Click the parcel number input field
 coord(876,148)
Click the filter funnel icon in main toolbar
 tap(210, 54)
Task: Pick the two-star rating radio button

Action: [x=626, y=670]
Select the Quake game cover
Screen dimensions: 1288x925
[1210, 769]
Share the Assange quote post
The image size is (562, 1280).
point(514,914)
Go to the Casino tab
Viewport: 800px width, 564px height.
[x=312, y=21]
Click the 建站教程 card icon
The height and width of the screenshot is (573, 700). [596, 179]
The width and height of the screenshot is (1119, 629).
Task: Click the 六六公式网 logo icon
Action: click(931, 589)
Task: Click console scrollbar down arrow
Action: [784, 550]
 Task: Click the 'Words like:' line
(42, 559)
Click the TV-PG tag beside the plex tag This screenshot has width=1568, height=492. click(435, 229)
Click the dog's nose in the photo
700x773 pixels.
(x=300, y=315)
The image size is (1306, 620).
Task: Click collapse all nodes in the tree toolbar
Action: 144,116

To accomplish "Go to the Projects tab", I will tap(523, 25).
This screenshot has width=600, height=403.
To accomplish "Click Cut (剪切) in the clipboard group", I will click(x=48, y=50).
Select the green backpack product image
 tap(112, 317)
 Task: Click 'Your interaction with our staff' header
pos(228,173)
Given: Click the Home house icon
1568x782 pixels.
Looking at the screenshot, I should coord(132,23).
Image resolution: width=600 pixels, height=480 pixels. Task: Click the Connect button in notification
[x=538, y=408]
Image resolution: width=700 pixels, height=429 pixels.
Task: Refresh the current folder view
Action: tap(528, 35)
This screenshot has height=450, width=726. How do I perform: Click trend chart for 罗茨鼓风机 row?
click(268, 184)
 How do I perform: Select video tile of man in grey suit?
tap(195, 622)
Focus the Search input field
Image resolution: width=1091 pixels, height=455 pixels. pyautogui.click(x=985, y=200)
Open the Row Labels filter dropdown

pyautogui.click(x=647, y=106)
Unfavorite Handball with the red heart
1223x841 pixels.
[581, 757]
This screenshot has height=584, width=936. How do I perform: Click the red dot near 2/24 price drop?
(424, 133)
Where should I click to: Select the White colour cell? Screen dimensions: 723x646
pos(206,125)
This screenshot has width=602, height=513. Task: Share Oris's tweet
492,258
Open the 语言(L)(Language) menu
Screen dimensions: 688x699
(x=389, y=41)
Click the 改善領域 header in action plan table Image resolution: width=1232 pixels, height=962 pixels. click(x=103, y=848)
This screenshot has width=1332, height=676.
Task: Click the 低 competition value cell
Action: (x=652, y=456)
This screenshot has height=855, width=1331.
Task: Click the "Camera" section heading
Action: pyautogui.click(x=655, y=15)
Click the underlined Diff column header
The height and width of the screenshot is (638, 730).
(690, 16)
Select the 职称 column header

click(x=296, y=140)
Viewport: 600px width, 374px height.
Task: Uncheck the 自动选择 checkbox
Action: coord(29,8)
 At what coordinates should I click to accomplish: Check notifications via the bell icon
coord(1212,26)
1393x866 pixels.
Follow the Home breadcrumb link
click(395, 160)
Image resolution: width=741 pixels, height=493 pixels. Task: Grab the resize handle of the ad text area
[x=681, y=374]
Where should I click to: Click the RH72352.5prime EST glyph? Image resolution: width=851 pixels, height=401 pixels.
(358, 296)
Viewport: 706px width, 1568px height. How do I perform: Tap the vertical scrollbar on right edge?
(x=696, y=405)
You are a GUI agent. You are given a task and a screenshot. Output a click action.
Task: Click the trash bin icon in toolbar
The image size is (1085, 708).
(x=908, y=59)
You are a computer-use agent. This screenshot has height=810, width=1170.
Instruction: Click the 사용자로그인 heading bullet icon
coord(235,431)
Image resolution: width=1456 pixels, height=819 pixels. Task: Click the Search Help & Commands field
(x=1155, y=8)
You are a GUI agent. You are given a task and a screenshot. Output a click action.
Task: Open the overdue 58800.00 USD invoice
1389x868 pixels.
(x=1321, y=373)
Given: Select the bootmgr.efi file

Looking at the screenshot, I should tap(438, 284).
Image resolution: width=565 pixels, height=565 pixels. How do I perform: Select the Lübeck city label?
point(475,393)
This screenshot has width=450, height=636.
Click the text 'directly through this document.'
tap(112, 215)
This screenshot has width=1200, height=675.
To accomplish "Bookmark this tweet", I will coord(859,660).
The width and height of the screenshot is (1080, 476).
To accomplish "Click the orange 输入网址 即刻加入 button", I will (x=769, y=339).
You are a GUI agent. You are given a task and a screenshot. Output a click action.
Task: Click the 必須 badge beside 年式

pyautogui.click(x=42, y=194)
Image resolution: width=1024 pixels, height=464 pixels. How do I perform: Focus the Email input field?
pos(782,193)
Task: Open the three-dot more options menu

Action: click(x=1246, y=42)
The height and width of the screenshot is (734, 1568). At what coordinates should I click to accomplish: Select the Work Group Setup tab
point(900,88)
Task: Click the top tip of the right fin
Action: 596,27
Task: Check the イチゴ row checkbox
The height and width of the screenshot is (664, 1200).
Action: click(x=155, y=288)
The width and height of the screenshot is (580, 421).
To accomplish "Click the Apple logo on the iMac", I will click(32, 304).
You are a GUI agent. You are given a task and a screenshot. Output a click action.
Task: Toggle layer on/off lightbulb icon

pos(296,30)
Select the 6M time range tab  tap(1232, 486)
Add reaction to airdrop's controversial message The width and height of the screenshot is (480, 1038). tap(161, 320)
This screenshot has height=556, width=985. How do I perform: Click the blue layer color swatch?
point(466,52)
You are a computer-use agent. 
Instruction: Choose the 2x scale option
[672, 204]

**The problem**
Print exactly the lines between the line with "The height and width of the screenshot is (734, 1568)." and the final line of the records above, both included.

**Worked solution**
The height and width of the screenshot is (734, 1568). At what coordinates should I click to accomplish: Select the Work Group Setup tab
point(900,88)
Task: Click the top tip of the right fin
Action: 596,27
Task: Check the イチゴ row checkbox
The height and width of the screenshot is (664, 1200).
Action: click(x=155, y=288)
The width and height of the screenshot is (580, 421).
To accomplish "Click the Apple logo on the iMac", I will click(32, 304).
You are a GUI agent. You are given a task and a screenshot. Output a click action.
Task: Toggle layer on/off lightbulb icon

pos(296,30)
Select the 6M time range tab  tap(1232, 486)
Add reaction to airdrop's controversial message The width and height of the screenshot is (480, 1038). tap(161, 320)
This screenshot has height=556, width=985. How do I perform: Click the blue layer color swatch?
point(466,52)
You are a computer-use agent. 
Instruction: Choose the 2x scale option
[672, 204]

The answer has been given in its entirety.